St. Charles Health System led the pack of Central Oregon’s top employers, a position it’s held for the past two decades, according to the Economic Development for Central Oregon survey.
Economic Development for Central Oregon ranks the top employers in the region each year. The largest employers in 2021: St. Charles with 4,626 employees regionwide; Bright Wood Corp. with 1,093 employees regionwide; Sunriver Resort with 1,000; and Les Schwab Tire Centers regionwide and its headquarters with 890 employees.
“As the Central Oregon region grows, so grows the demand for health care services and that translates into jobs,” said Jenn Welander, St. Charles’s chief financial officer. “Health care is a labor-intensive business, with our caregivers’ salaries accounting for about 60% of our operating costs.”
The semi-isolation of Central Oregon sets up the region for just one hospital system, said Roger Lee, Economic Development for Central Oregon CEO. St. Charles has four hospitals each located in Bend, Redmond, Prineville and Madras.
The number of employees in Central Oregon has been tracked for the past 20 years. It’s used to paint an economic picture to lure new business to the area.

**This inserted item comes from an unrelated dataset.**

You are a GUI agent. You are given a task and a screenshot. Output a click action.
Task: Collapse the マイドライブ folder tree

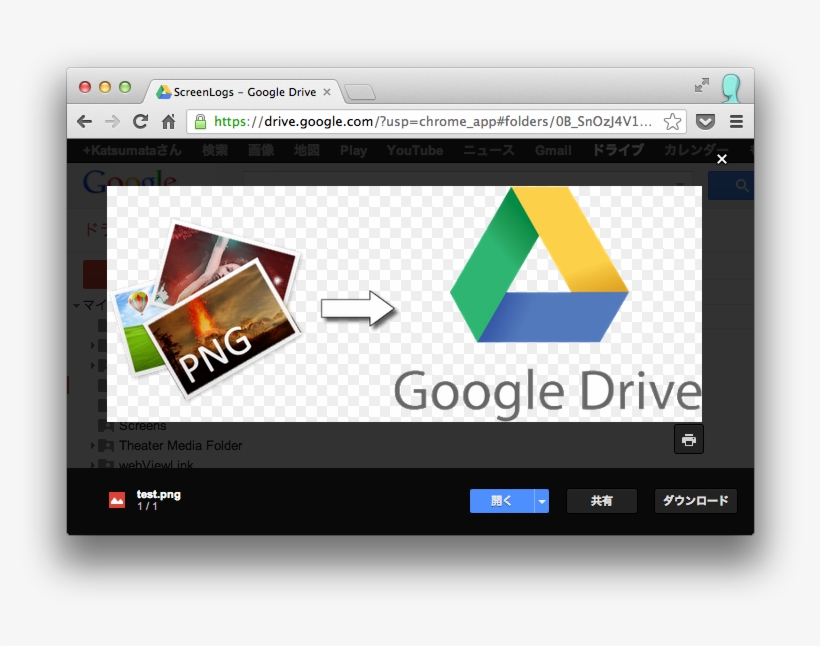click(76, 305)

“Similarly sized regions adjacent to other metros may have multiple hospital systems serving a broader region, which has the effect of splitting that employment up over multiple employers so perhaps they don’t end up being at the No. 1 spot, but still very much being high on the list,” Lee said.
Except for the No. 1 and No. 2 places, the list shows a lot of movement up and down. For example, Les Schwab was the third-largest employer in 2019. And Lonza, the pharmaceutical research company formerly known as Bend Research, went from No. 14 in 2019 to the 10th largest employer in Central Oregon.
The list shows that many companies lost employees over the past year due to shutdowns from efforts to contain the COVID-19 pandemic.
One example is Rosendin Electric in Redmond, it went from the eighth largest employer in 2019 to the 16th.
As the risk of spreading COVID-19 decreased, more businesses were able to open and add employees in Central Oregon, according to Damon Runberg, Oregon Employment Department regional economist’s February employment report. Around 7 out of every 10 jobs lost during the initial COVID-19 shock were added back across the region in February, Runberg reported.